*** Data to examine Section Begins ***
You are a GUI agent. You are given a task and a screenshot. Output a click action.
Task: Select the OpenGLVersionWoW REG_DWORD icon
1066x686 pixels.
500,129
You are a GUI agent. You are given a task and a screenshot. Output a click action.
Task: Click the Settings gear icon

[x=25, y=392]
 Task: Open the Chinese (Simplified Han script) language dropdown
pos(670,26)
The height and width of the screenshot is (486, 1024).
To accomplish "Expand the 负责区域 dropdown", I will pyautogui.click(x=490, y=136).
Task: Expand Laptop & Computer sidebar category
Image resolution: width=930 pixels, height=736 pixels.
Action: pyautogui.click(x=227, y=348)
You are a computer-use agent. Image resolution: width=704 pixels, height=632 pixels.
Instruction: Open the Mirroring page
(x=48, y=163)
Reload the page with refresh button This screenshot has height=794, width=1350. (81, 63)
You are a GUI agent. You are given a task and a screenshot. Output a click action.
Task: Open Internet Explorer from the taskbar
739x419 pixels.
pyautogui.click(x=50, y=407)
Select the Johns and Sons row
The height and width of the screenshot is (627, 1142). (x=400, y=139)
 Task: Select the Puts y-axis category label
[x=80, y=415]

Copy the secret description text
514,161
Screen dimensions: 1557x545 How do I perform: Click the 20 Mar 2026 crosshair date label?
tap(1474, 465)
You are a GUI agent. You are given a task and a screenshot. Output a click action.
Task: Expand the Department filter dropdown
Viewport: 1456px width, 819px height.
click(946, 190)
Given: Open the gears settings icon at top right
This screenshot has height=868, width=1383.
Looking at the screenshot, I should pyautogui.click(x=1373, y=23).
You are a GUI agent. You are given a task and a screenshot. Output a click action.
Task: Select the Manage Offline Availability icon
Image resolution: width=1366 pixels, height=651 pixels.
*** Data to examine Section Ends ***
# Task
What you write must match the records above line for line.

# Answer box
You are a GUI agent. You are given a task and a screenshot. Output a click action.
Task: Select the OpenGLVersionWoW REG_DWORD icon
1066x686 pixels.
500,129
You are a GUI agent. You are given a task and a screenshot. Output a click action.
Task: Click the Settings gear icon

[x=25, y=392]
 Task: Open the Chinese (Simplified Han script) language dropdown
pos(670,26)
The height and width of the screenshot is (486, 1024).
To accomplish "Expand the 负责区域 dropdown", I will pyautogui.click(x=490, y=136).
Task: Expand Laptop & Computer sidebar category
Image resolution: width=930 pixels, height=736 pixels.
Action: pyautogui.click(x=227, y=348)
You are a computer-use agent. Image resolution: width=704 pixels, height=632 pixels.
Instruction: Open the Mirroring page
(x=48, y=163)
Reload the page with refresh button This screenshot has height=794, width=1350. (81, 63)
You are a GUI agent. You are given a task and a screenshot. Output a click action.
Task: Open Internet Explorer from the taskbar
739x419 pixels.
pyautogui.click(x=50, y=407)
Select the Johns and Sons row
The height and width of the screenshot is (627, 1142). (x=400, y=139)
 Task: Select the Puts y-axis category label
[x=80, y=415]

Copy the secret description text
514,161
Screen dimensions: 1557x545 How do I perform: Click the 20 Mar 2026 crosshair date label?
tap(1474, 465)
You are a GUI agent. You are given a task and a screenshot. Output a click action.
Task: Expand the Department filter dropdown
Viewport: 1456px width, 819px height.
click(946, 190)
Given: Open the gears settings icon at top right
This screenshot has height=868, width=1383.
Looking at the screenshot, I should pyautogui.click(x=1373, y=23).
You are a GUI agent. You are given a task and a screenshot. Output a click action.
Task: Select the Manage Offline Availability icon
Image resolution: width=1366 pixels, height=651 pixels.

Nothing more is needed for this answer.